San Vicente courtyard. Photo by Douglas Brian Martin via the Santa Monica Conservancy.
San Vicente courtyard. Photo by Douglas Brian Martin via the Santa Monica Conservancy.

Today in Santa Monica, there is near-constant talk about the jobs-housing imbalance. The problem, simply put, is that because of decades of minimal growth policies, the city doesn’t have enough apartments, condos, or single-family homes to accommodate the vast majority of people who work here. Santa Monica’s daytime population swells by tens of thousands of people who can’t find places to live in the city. Everyday, they commute to work in our restaurants, hotels, hospitals, office buildings, and stores.

This isn’t a new problem, though. Santa Monica’s role as a major regional job center has ebbed and flowed throughout the years.

In December, the City Council established Santa Monica’s newest historic district, a swath courtyard apartments that line San Vicente Boulevard between Ocean Avenue and Seventh Street. This now-historic stretch of land stands as a testament to an earlier time in Santa Monica’s history when jobs were on the rise and the need for more housing to accommodate a growing work force was very real.

The city’s historic district report [PDF], prepared by Architectural Resources Group, Inc., explains the economic drivers that turned the blocks from a patch of single-family homes and commercial buildings into a collection of now-historic courtyard apartments.

In the 1920s, the stretch of San Vicente between Ocean Avenue and 7th Street had already begun to densify as single-family homes and commercial buildings were redeveloped into apartments, according to the report.

“In 1924, the five‐story Shoreham apartment hotel opened at Ocean Avenue and San Vicente Boulevard. The Shoreham offered maximum ‘home privacy and comfort’ with the ‘advantages of a luxuriously operated apartment hotel.’ Though on the grander scale of multi‐family apartment housing, the Shoreham established precedent for the construction of more modest apartment houses in the proposed historic district,” the report reads, citing a 1924 Shoreham advertisement in the Los Angeles Times.

“Four‐flats, duplexes, bungalow courts, and courtyard apartments began filling the empty lots between single‐family residences. By 1937, the stretch of San Vicente Boulevard between 1st Court, Ocean Avenue, and 7th Street was zoned R3 for multi‐family residential development, a zoning use largely non‐existent in the city’s neighborhoods north of Montana,” the report reads.

As the country recovered from the Depression and World War II loomed, more and more jobs came to Santa Monica, then home to one of the region’s biggest airplane manufacturing companies, Douglas Aircraft. There was a corresponding rise in the demand to live in the city. After the war, Santa Monica’s role in aerospace and other industries continued to drive a need for more housing.

“As with much of Southern California and Los Angeles County, Santa Monica’s population skyrocketed during and after World War II. The Douglas Aircraft manufacturing plant in Santa Monica employed thousands of local residents from the 1940s into the postwar years.

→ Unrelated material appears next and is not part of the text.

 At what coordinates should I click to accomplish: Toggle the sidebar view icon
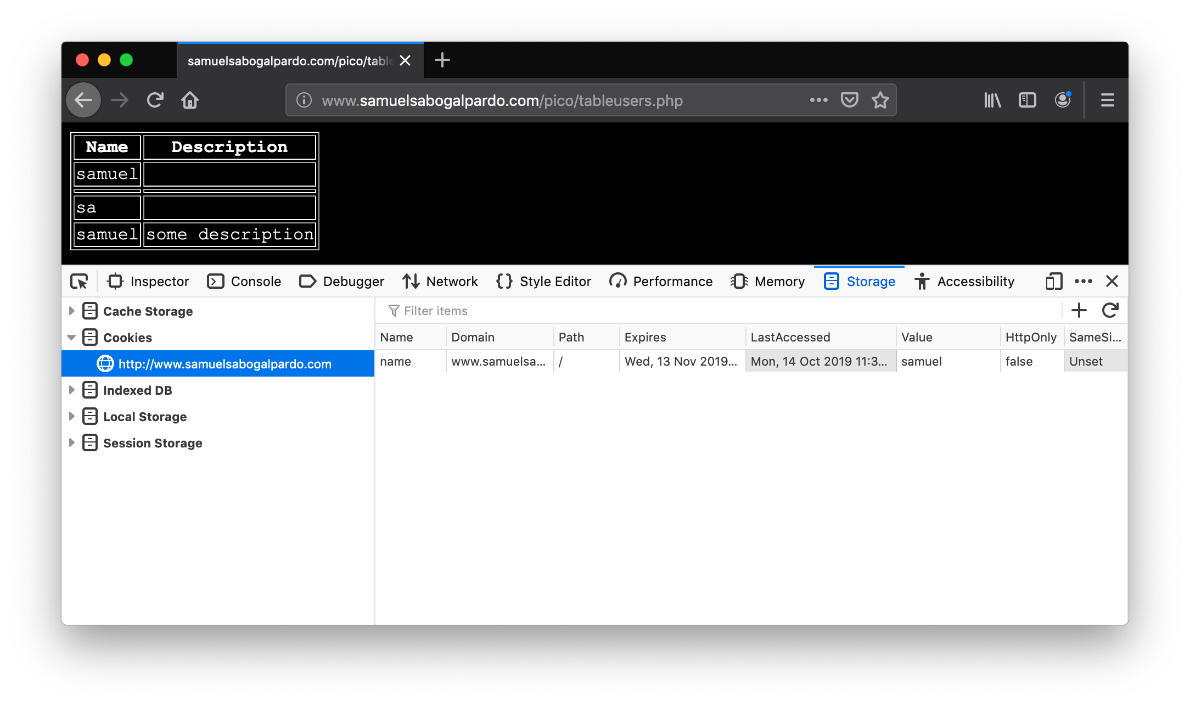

Following the war, the RAND Corporation provided employment for hundreds of Santa Monica residents in the fields of mathematics, aerodynamics, engineering, physics, chemistry, economics, and psychology. As housing demands quickly exceeded supply, courtyard apartment complexes replaced smaller multi‐family dwellings and the remaining single‐family residences along San Vicente Boulevard,” according to the report.

Santa Monica had been growing since its founding in 1875. According to the U.S. Census, in 1910, Santa Monica was home to 7,847. That number nearly doubled to 15,252 in 1920. In 1930, the population was up to 37,146, then shot up again in 1940 to 53,500 and in 1950 to 71,595.

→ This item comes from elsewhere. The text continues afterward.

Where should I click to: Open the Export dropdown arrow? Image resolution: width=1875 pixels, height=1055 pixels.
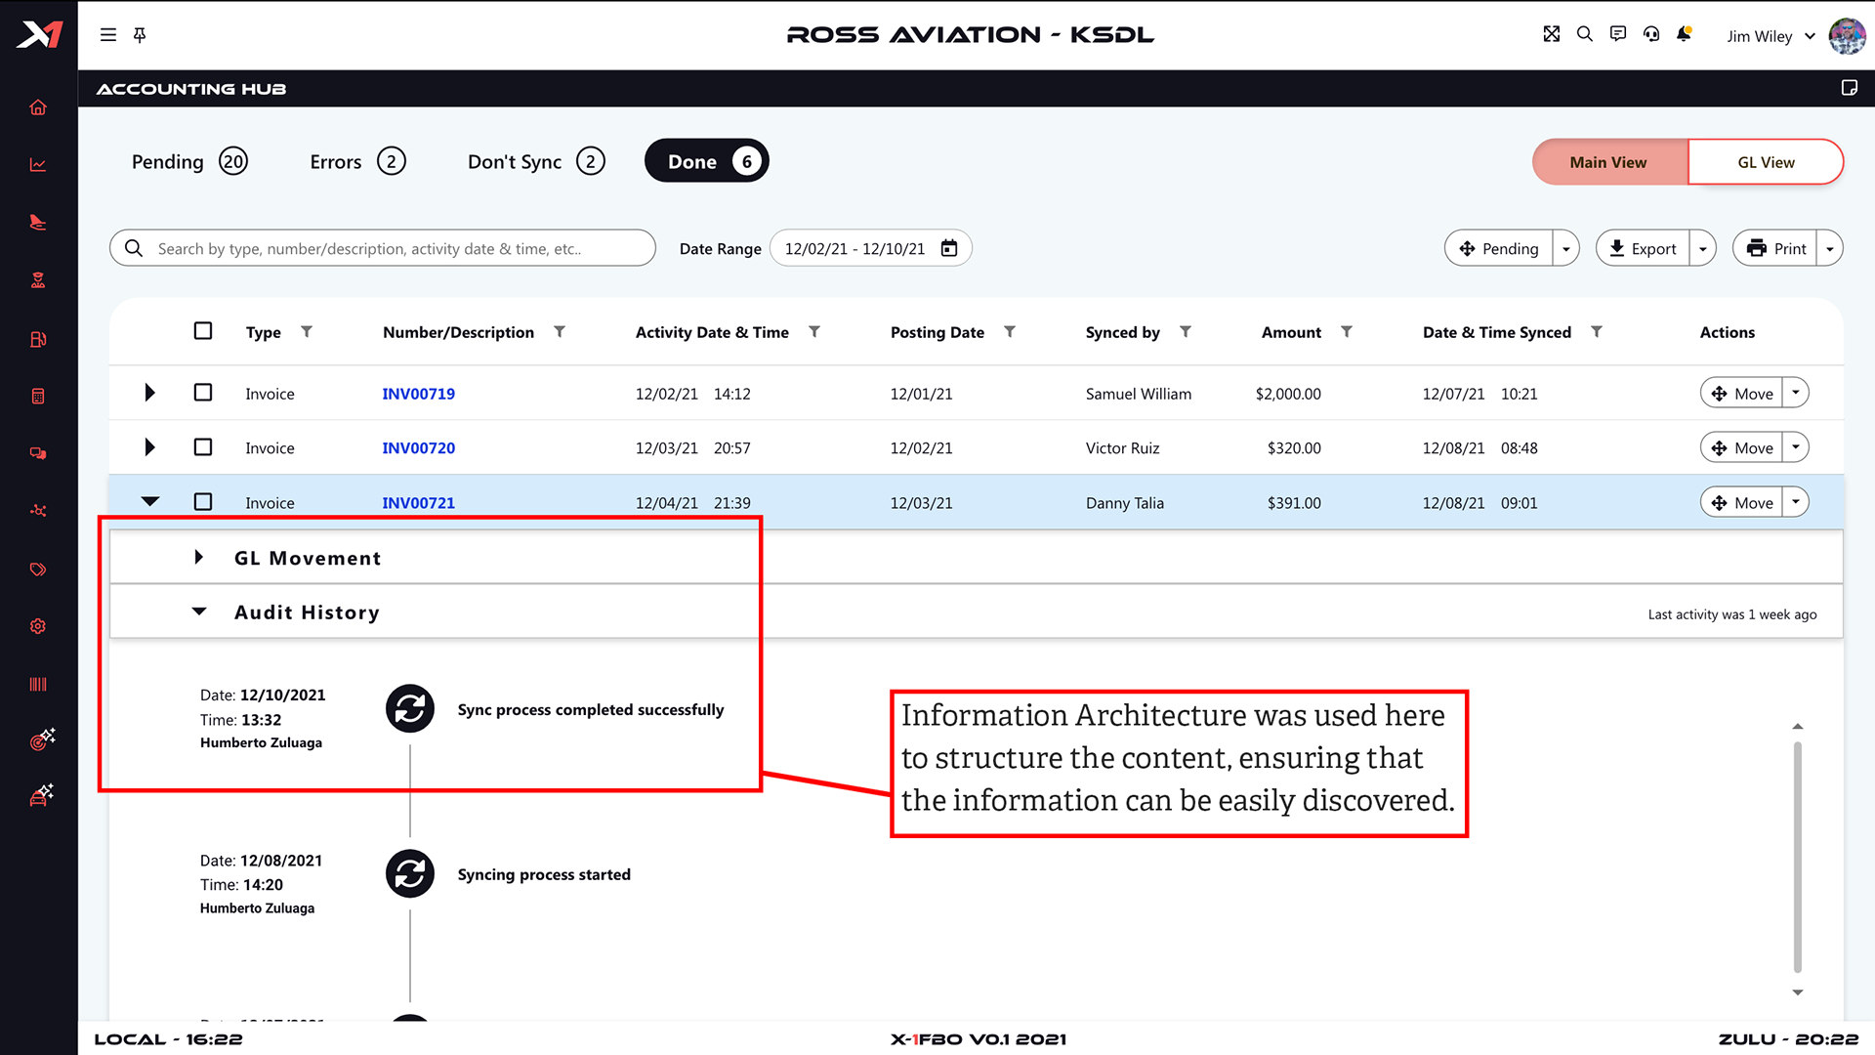pyautogui.click(x=1703, y=249)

A look at historical housing growth in Santa Monica shows a major drop off in the 1980s onward.
A look at historical housing growth in Santa Monica shows a major drop off in the 1980s onward.

The majority of the courtyard apartments in the new historic district were developed to replace single-family homes and commercial buildings during the growth spurts of the 1930s, 1940s, and 1950s. It was in the same post-war era that Santa Monica’s Wilmont neighborhood — the area between Wilshire Boulevard and Montana Avenue — saw a similar pattern of densification as single-family homes were redeveloped for apartment buildings and condos as more people moved to Santa Monica.

As the aerospace industry left Santa Monica and took many industrial jobs with it, the city turned to commercial office space growth. Today, Santa Monica is again a thriving jobs center. Internet start-ups, a thriving hospitality industry, Santa Monica College, and other major industries employ thousands of people.

However, in constrast to previous eras, housing growth has slowed to a trickle.

In more than 30 years, Santa Monica has only built enough housing to allow for about a 4,100 net increase in its population. What will that mean for conservationists in 2080 looking to find historic housing trends from our era? Will we continue to regard dynamic housing growth as something exclusively from a bygone era?